Yer Metal Is Olde: Fates Warning – Disconnected

American progressive metal veterans Fates Warning have a new album dropping next week, so what better time than now to look back at one of their strongest recordings, 2000’s Disconnected? The band took a big chance on 1997’s A Pleasant Shade of Gray and it didn’t fully pay off, so the same lineup and producer (Terry Brown, of Rush fame) regrouped and refocused here, going back to individual songs with a unifying theme rather than a single album-length track. With more lyrical involvement from Ray Alder and a couple of interesting twists, Disconnected is in many ways an album similar for Fates Warning as Promised Land was for Queensrÿche: an underrated gem that, when one dives all the way in, is wonderful to listen to.

The album is bookended with instrumentals, featuring blasts of guitar that are stunning in their tonality and electronic ambience that prefaces and summarizes the album’s dark mood. As for the five songs with vocals, the heaviest are the two short ones, “One,” linked in the viddy below, and personal favorite “Pieces of Me,” both songs that demonstrate a facet of Fates Warning that is missed today. While current drummer (since 2007) Bobby Jarzombek is stellar, Mark Zonder took his craft to an entirely different level, exhibiting amazing feel and creative fills throughout. Zonder would sit through one more album (FWX) before relinquishing his throne. Beyond the drumming, though each of those songs possesses a menacing energy that belies the band’s virtuosity.

Also in evidence throughout is the moody effect Kevin Moore (ex-Dream Theater, soon after to form OSI) has on the music, with his impeccable taste in synth patches underpinning both of the short songs and the excellent lengthy tracks “Something From Nothing” and “Still Remains.” The first of those is dark and murky, loaded with electronics, while the second is one of the band’s best Ray Alder-era songs. It’s a sixteen-minute journey through all sorts of morose fields, and a perfect prog metal track. All band members shine, whether it’s Moore’s various keyboard sounds, Zonder’s adventurous fills, Vera’s growling bass, Matheos’ immaculate riffs, or Alder’s restrained vocals.

Jim Matheos is of course the master of underplaying. His impeccable tone and superb arrangements mean every song oozes with purpose, and even the weakest track here, “So,” is wonderful instrumentally; only the shouty chorus is aggravating after eight minutes. Matheos is a stellar, somehow underrated guitar player, and it’s his sense of restraint that lends these songs their ultimate mood and feel. Terry Brown brings it all together in a slickly-produced package, giving every instrument plenty of space and definition. Joey Vera, still not officially in the band at this point, underpins everything in solid fashion, and even gets to churn out some great bass riffs in “Still Remains.”

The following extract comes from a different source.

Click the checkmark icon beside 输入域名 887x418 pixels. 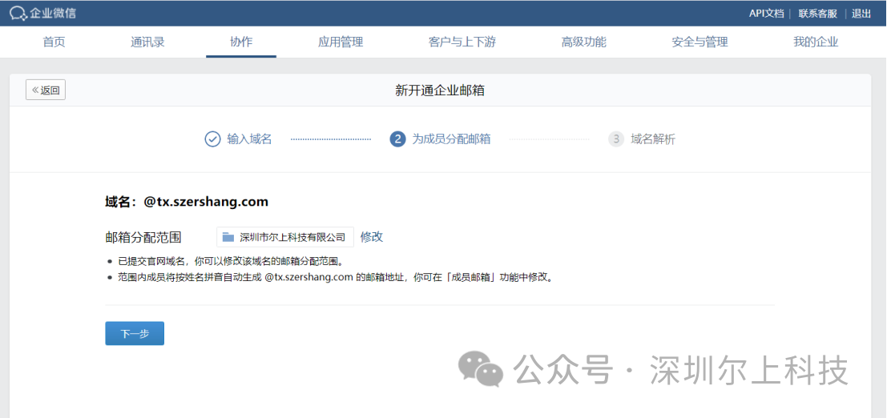212,139
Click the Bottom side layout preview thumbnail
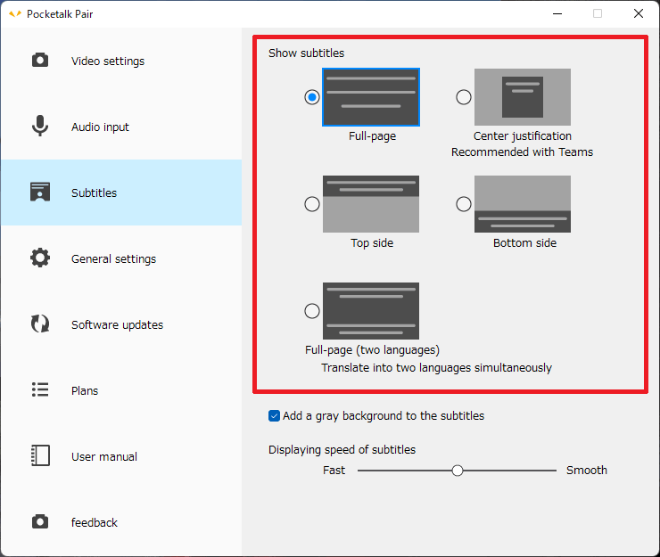660x557 pixels. point(523,204)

The oddest thing about Disconnected, especially for a progressive metal album, is the lack of guitar solos. However, the songs are so immaculately arranged that you might not even notice this had I not just told you. No guitar solos definitely makes this an anomaly within the genre, and shows the confidence Matheos had in the band as a whole to let the songs speak for themselves. Twenty years on, this is the one Fates Warning album I go back to with regularity. Check it out, if you haven’t already.